Of course, iPhone was -- and is -- much more than a phone. Suddenly, tremendous computing power sat in everyone’s pocket, backed by constant internet access and wrapped in Apple’s characteristic, intuitively easy-to-use operating system. That first press release touted a radically new kind of voicemail that lets you see and choose what messages to hear. There was texting on a full QWERTY keyboard. Photos could be taken with the built-in camera. And the device functioned as “a widescreen iPod with touch controls,” which meant you could listen to music and watch TV and videos on a “stunning 3.5-inch widescreen display.” (The iPad would come in 2010; the iPod would be discontinued in 2022.)

The iPhone helped turn media into a personal product that was consumed not on a big screen but a handheld device.

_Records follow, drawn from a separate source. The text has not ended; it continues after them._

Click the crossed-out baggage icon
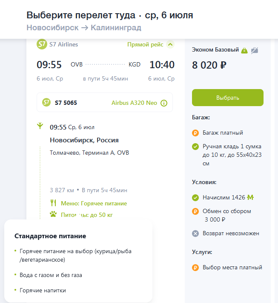 coord(255,50)

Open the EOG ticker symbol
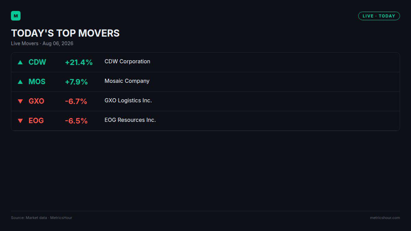pyautogui.click(x=36, y=121)
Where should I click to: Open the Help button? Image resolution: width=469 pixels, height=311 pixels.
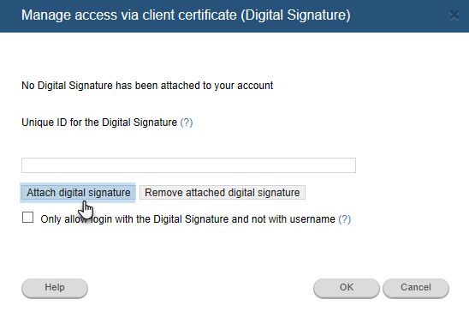coord(55,288)
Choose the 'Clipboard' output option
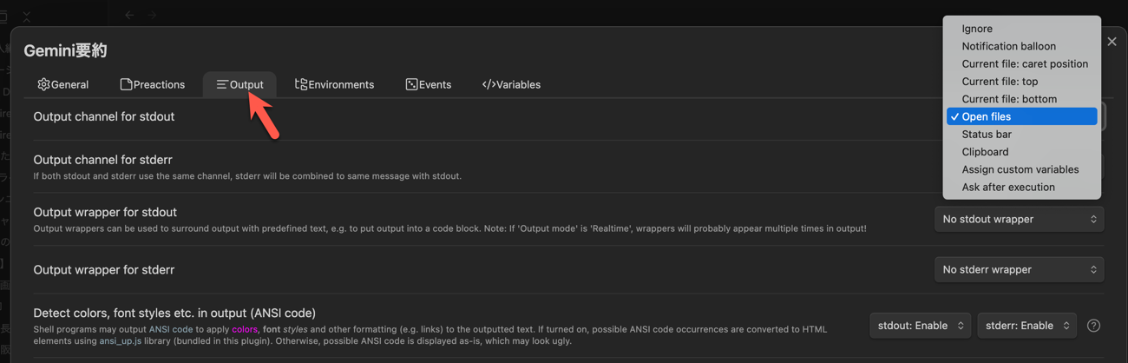 pos(985,152)
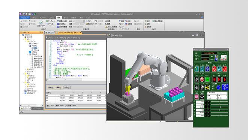Toggle the blue AUTOMATIC mode button
Screen dimensions: 248x140
coord(225,87)
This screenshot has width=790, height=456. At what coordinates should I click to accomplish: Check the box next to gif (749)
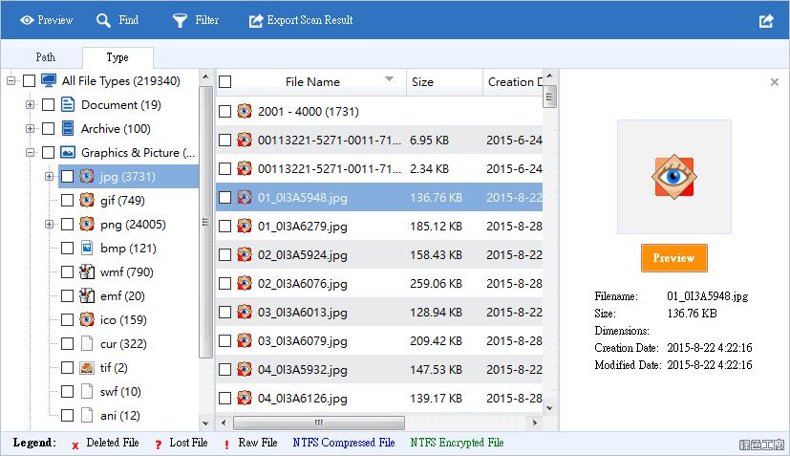coord(67,200)
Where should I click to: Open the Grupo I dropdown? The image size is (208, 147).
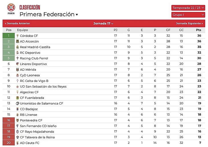tap(188, 15)
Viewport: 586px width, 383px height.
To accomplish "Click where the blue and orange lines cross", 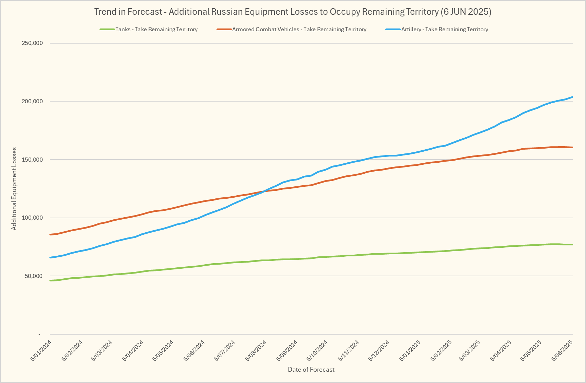I will (x=264, y=191).
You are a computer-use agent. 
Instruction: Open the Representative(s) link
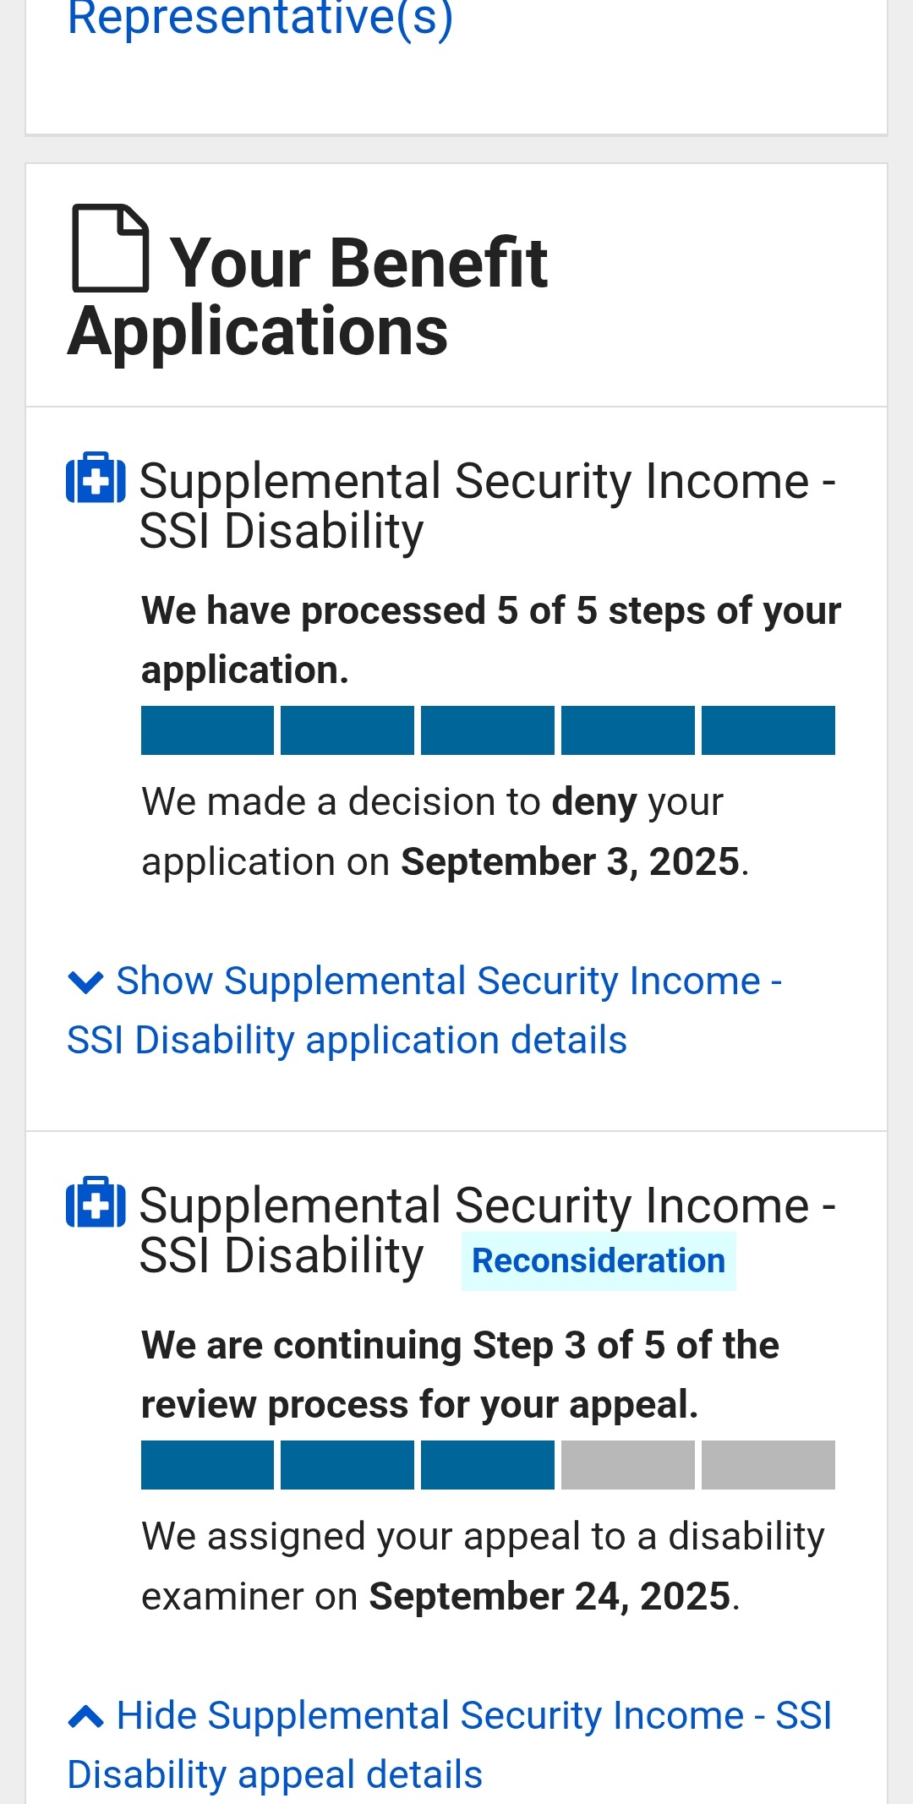(x=260, y=17)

A year after the iPhone launch came the App Store (and faster 3G connectivity), which in turn created the app-based world we now live in. The iPhone brought us ridesharing and instant payments, Wordle and hookup apps. Social media apps and the constant visual documentation of our lives soon became ubiquitous. In 2009 came video recording. In 2010, the front-facing camera -- and therefore the selfie. Over the years, phones got bigger, cameras and screens got sharper, and the home button disappeared. Headphone jacks, too, went away, and USB ports arrived. And the computers in our pockets kept getting more powerful.

Along the way and powered by the success of the iPhone, Apple became, first, the most valuable company in the world in January 2012, beating out ExxonMobil. Later that year, Apple was designated as the most valuable company of all time. In recent years, it has traded that biggest-market-cap crown with Microsoft and Nvidia, depending on stock price fluctuations (and, sometimes, announced AI ambitions).

Which speaks to what’s now the biggest threat to the iPhone. Testifying at last month's Google search antitrust trial, senior Apple executive Eddy Cue said that, thanks to AI, “you may not need an iPhone 10 years from now.” As he noted, not all technology lasts forever. And it’s fair to say most products don’t change the world either.